Validating JSON Field Data in Django

Motivation

For my fifth project for Code Institute, I made a full stack application in which one of the things users could do is share recipes. Recipes involve lists of steps and lists of ingredients. Ideally, one could store the lists of ingredients and steps in arrays. However, as a rule, there is no way to store arrays in a Django backend natively. I therefore decided to store the lists in a Django JSON field. That, however, brings its own set of problems.

In this article, I will show you how to validate JSON field data on the backend using a simplified model as an example.

The Setup

I assume you have the Django REST framework up and running. For this example, I will not worry about things such as authentication and security. I will just focus on making sure the JSON data coming from the front end is in the format we want before it is allowed to be saved to the database.
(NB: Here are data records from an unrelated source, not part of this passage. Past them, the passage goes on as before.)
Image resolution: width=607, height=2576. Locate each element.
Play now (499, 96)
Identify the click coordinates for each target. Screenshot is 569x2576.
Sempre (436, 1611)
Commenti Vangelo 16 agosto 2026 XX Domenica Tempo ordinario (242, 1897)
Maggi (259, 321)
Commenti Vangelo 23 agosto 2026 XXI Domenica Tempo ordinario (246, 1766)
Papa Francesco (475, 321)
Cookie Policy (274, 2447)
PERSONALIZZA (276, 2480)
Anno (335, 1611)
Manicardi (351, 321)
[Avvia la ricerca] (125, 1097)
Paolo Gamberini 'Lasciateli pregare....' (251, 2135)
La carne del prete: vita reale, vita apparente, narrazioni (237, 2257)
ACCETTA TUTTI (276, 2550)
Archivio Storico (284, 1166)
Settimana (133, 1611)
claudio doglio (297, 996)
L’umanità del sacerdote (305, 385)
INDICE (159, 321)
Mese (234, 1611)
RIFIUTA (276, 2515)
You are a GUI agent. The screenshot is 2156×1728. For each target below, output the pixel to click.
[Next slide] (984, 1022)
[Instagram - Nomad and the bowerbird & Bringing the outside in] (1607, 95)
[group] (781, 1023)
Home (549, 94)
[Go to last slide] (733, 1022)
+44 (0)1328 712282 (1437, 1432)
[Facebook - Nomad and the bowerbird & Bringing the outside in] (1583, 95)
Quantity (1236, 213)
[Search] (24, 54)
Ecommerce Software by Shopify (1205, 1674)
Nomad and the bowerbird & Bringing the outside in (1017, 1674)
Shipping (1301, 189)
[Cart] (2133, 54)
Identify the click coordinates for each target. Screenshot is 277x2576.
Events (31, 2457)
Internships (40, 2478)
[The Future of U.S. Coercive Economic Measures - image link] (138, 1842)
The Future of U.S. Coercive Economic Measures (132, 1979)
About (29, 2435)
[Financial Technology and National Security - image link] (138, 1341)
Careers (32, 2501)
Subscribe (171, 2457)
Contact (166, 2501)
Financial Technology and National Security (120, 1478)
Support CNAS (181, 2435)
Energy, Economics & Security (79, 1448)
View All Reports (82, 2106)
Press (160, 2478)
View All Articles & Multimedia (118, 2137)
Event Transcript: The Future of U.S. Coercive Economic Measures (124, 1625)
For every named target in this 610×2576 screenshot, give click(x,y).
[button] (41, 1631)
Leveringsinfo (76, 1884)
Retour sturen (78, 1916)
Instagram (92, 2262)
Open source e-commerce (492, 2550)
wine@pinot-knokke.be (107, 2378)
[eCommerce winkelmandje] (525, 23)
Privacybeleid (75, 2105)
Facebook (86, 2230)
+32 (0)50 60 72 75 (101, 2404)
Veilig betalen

I have a simple model with two fields:

class Book(models.Model):
    author = models.CharField(max_length=100)
    contributor = models.JSONField()

The author field is for the main author and is a simple CharField. The contributors field is a JSON field since a book might have numerous contributors. There is also a BookView class that automatically handles tne listing and saving of new Book objects along with a basic serializer class.

An Example of What Can Go Wrong

I have setup a command line program as a mock front end.

let url = "http://127.0.0.1:8000/book/";

let data = {author: "John Doe", contributor: {first_name: "Art", last_name: "Garfunkel", age: 23}};


postData(url, data).then((data) => {
    console.log(data);
});

Do not focus on the url or the postData method. Look at the data variable. It is a JavaScript object with an author field and then as a contributor field. The data for a contributor field has as its value a JavaScript object with three entries: first_name, last_name, and rank.

When the data is posted the backend, it is saved without a problem.

This is returned from the server.
{
  id: 5,
  author: 'John Doe',
  contributor: { first_name: 'Art', last_name: 'Garfunkel', age: 23 }
}

Now let us post a different book with the following data:

let data = {author: "Ray Bradbury", contributor: {type: "novel", number_of_pages: 435, age: 56, summary: "Not too bad for a novel."}};


postData(url, data).then((data) => {
    console.log(data);
});

The server accepts the response without a complaint:

{
  id: 6,
  author: 'Ray Bradbury',
  contributor: {
    type: 'novel',
    number_of_pages: 435,
    age: 56,
    summary: 'Not too bad for a novel.'
  }
}

Let us look at the two results:

    {
        "id": 5,
        "author": "John Doe",
        "contributor": {
            "first_name": "Art",
            "last_name": "Garfunkel",
            "age": 23
        }
    },
    {
        "id": 6,
        "author": "Ray Bradbury",
        "contributor": {
            "type": "novel",
            "number_of_pages": 435,
            "age": 56,
            "summary": "Not too bad for a novel."
        }
    }

Do you see the problem? It is very easy for a front end developer to simply add data for the contributor in any way they like - as long is it is in JSON format, the backed will accept it and save it. This could end up being a nightmare for any other developer using the API if they cannot be guaranteed that the data served to them is in a consistent format.

Validating JSON Data

The key to solving our problem is to have the backend check the JSON data against a schema. If the JSON data fits the schema, it is valid and saved. Otherwise, an error is returned.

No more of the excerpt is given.